Lollapalooza to legendarny amerykański festiwal, którego początki pokrywają się ze startem kariery Pearl Jam. Pierwsza edycja odbyła się w 1991 roku kiedy to Perry Farrell z Jane’s Addiction postanowił zorganizować pożegnalną trasę „w wielkim stylu”. Efekt przerósł najśmielsze oczekiwania — zwariowane tournee stało się jednym z symboli odrodzenia rocka na początku lat dziewięćdziesiątych. Kolejna edycja gościła między innymi Nirvanę, Red Hot Chili Peppers i… Pearl Jam. Tamte występy z 1992 roku magazyn „Rolling Stone” określił jako jedno z najważniejszych koncertowych wydarzeń wszechczasów.
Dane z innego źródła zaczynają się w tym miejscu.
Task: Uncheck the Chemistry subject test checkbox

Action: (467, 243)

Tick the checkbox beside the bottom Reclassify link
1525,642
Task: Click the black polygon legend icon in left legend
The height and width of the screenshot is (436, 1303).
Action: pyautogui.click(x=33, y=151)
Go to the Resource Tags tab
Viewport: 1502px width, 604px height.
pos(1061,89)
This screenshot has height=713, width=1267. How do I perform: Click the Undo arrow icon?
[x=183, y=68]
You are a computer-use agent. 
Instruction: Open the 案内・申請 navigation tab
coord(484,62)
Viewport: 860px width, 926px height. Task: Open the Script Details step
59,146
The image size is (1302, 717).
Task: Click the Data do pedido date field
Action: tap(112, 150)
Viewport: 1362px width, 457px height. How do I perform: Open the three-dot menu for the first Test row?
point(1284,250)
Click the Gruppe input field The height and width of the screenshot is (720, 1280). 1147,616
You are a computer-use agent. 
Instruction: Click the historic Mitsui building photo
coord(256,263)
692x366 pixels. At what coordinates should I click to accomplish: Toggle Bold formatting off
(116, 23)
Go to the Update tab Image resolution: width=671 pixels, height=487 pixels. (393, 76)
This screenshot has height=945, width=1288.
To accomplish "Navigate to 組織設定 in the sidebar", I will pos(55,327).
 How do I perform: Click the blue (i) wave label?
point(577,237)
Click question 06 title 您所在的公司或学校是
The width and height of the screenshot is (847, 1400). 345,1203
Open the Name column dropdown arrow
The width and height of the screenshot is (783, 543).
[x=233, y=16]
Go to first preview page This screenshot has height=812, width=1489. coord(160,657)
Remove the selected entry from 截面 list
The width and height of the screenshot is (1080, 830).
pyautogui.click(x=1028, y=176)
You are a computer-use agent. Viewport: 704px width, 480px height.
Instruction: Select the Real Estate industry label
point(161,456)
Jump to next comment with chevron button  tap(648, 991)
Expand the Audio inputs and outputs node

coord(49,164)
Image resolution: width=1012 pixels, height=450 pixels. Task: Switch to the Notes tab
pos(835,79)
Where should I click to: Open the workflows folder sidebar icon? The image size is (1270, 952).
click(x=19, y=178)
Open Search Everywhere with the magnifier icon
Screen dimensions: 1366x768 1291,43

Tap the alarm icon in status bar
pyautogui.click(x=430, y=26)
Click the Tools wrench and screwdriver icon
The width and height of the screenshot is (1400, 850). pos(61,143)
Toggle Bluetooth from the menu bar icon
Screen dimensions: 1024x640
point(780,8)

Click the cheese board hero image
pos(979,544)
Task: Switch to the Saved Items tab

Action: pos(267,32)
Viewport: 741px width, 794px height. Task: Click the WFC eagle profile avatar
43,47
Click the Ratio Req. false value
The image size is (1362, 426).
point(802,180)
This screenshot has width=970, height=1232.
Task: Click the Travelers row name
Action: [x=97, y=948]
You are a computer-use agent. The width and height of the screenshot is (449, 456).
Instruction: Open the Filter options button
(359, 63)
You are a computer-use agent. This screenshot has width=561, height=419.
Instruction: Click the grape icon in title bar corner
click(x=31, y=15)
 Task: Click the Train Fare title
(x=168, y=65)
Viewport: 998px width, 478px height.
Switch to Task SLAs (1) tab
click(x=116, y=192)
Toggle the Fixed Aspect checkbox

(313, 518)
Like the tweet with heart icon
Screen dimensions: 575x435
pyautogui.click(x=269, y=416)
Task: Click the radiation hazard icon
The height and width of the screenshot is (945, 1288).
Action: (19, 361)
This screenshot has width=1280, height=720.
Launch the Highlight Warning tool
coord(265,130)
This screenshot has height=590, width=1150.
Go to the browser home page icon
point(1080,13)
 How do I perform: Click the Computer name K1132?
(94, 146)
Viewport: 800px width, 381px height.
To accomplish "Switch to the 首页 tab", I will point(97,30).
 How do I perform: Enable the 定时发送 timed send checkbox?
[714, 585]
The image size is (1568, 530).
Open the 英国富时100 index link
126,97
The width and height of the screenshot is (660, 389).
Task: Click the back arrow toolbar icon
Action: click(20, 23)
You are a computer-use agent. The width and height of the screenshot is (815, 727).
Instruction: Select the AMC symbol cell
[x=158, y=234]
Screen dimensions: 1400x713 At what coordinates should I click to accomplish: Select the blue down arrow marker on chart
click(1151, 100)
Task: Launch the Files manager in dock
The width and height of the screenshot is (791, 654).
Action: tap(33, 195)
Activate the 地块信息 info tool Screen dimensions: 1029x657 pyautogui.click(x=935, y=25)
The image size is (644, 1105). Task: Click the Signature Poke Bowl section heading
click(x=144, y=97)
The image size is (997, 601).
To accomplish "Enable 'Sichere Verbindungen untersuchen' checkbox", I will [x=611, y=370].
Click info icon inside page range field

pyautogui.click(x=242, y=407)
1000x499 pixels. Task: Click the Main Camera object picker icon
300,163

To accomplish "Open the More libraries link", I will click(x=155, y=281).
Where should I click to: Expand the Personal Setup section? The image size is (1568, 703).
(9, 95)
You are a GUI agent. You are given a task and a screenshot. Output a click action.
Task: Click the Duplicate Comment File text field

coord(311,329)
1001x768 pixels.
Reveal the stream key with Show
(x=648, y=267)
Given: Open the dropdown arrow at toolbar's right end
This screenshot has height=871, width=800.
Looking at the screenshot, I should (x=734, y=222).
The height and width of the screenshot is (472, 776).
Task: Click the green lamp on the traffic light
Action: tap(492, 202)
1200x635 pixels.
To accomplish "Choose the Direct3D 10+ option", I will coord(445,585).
W kolejnych latach impreza przeżywała wzloty i upadki. Zawieszona w 1997 odrodziła się wraz z Jane’s Addiction w roku 2003. Rok później koncerty zostały odwołane z powodu słabej sprzedaży biletów. Wreszcie dwa lata temu festiwal odrodził się jeszcze raz, w zmienionej formie: zamiast trasy po całej Ameryce jest trzydniowa impreza w jednym miejscu — w Grand Park w Chicago.
Wygląda na to, że w tym roku na Lollapaloozie ponownie zagości Pearl Jam. Takie informacje podaje „Chicago Sun-Times” powołując się na trzy niezależne źródła. Oficjalnie organizator nie komentuje tych rewelacji — pełna lista wykonawców (a ma być ich ponad sto) pojawi się pod koniec marca/na początku kwietnia. Wtedy też ruszy sprzedaż biletów. Festiwal rozpocznie się 3. sierpnia i potrwa do 5. sierpnia włącznie.